━━━ TEXT BLOCK ━━━

Embodiments of apparatuses, methods, and systems for exposing system topology to an execution environment are disclosed. In one embodiment, an apparatus includes execution cores and resources on a single integrated circuit, and topology logic. The topology logic is to populate a data structure with information regarding a relationship between the execution cores and the resources.

Description

    BACKGROUND
  • 1. Field
  • The present disclosure pertains to the field of information processing, and more particularly, to the field of optimizing the performance of multi-processor systems.
  • 2. Description of Related Art
  • One or more multi core processors may he used in a multi-processor system on which an operating system (“OS”), virtual machine monitor (“VMM”), or other scheduling software schedules processes for execution. Generally, a multi core processor is a single integrated circuit including more than one execution core. An execution core includes logic for executing instructions. In addition to the execution cores, a multi core processor may include any combination of dedicated or shared resources. A dedicated resource may be a resource dedicated to a single core, such as a dedicated level one cache, or may be a resource dedicated to any subset of the cores. A shared resource may be a resource shared by all of the cores, such as a shared level two cache or a shared external bus unit supporting an interface between the multicore processor and another component, or may be a resource shared by any subset of the cores.
  • BRIEF DESCRIPTION OF THE FIGURES
  • The present invention is illustrated by way of example and not limitation in the accompanying figures.
  • FIG. 1 illustrates an embodiment of the present invention a multi-processor system.
  • FIG. 2 illustrates an embodiment of the present invention in a multicore processor.

━━━

▶ EXERCISE REQUIREMENTS:
Answer these about the text on exposing system topology:
1. What information does the topology logic populate a data structure with?
2. More particularly, what field does the disclosure pertain to?
3. What does an execution core include?

━━━ LISTING ━━━

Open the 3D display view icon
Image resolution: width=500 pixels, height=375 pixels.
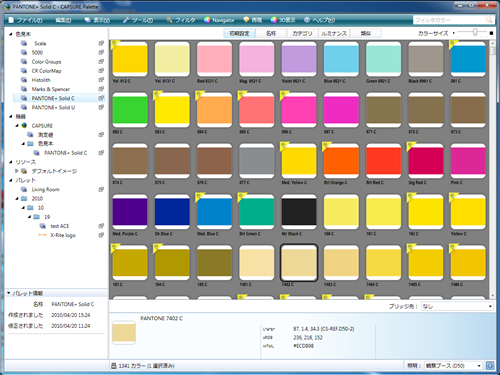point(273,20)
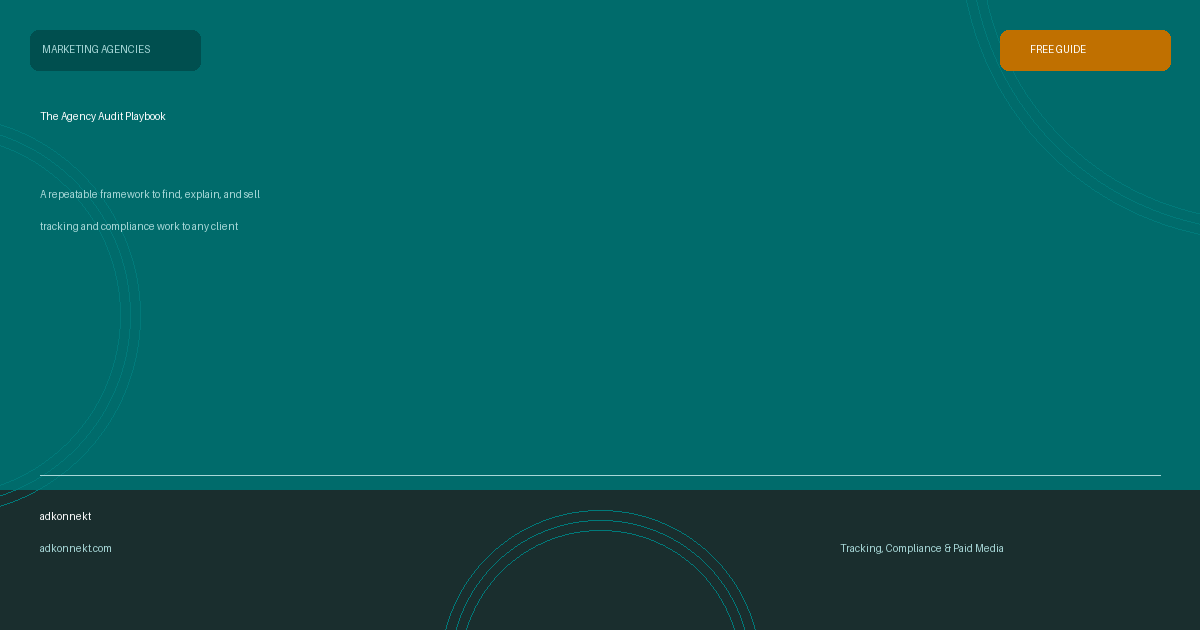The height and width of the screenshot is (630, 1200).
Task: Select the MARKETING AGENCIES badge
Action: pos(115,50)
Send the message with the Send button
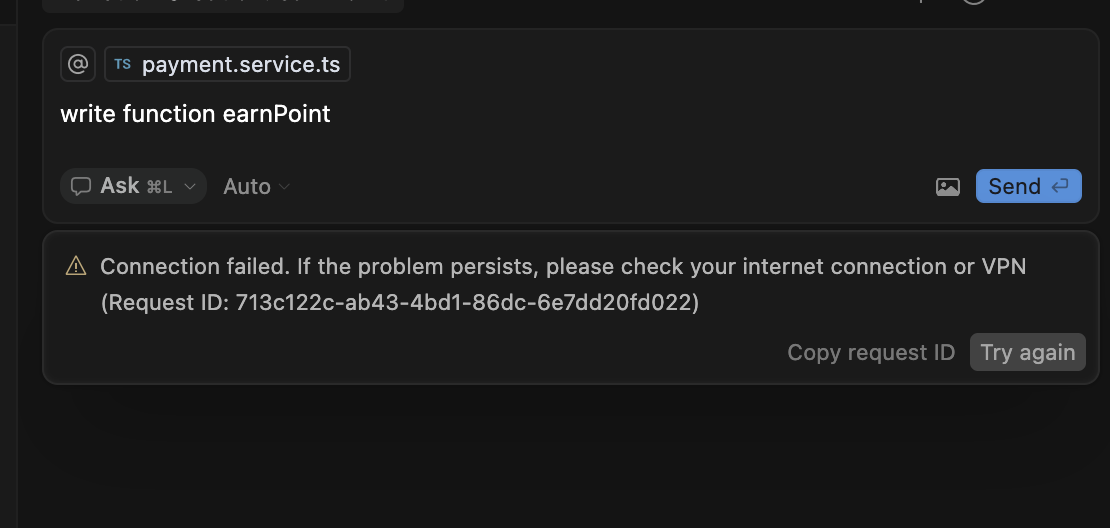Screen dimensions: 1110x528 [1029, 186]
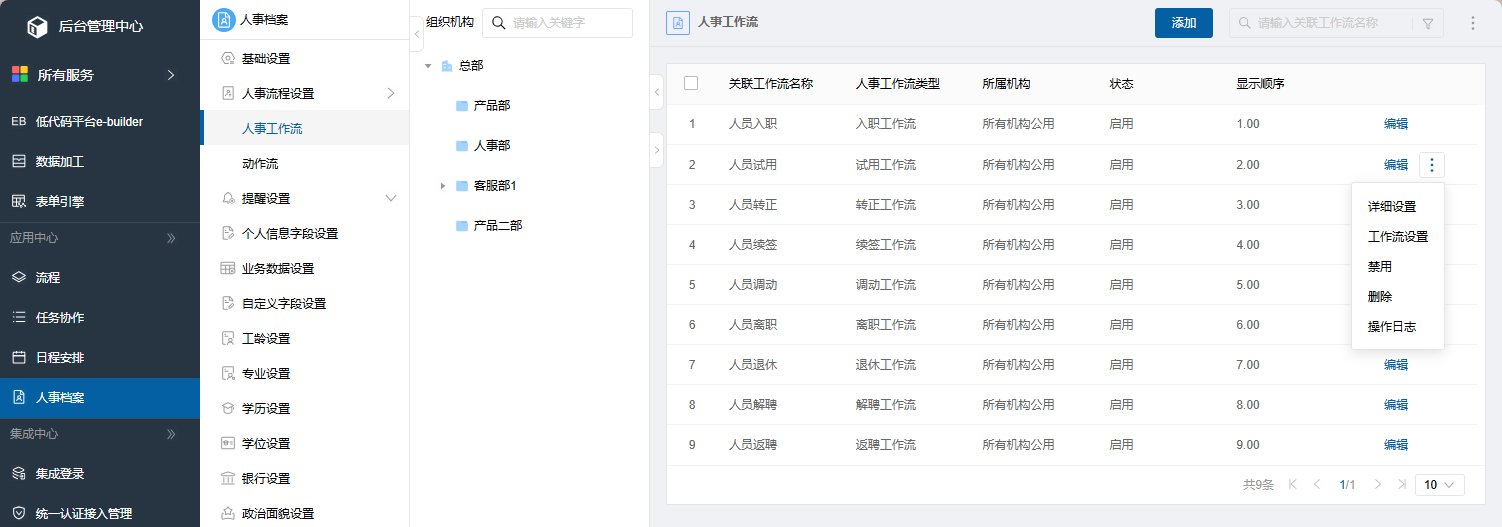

━━━

▶ SOLVED PROBLEM:
1. Information regarding a relationship between the execution cores and the resources.
2. The field of optimizing the performance of multi-processor systems.
3. Logic for executing instructions.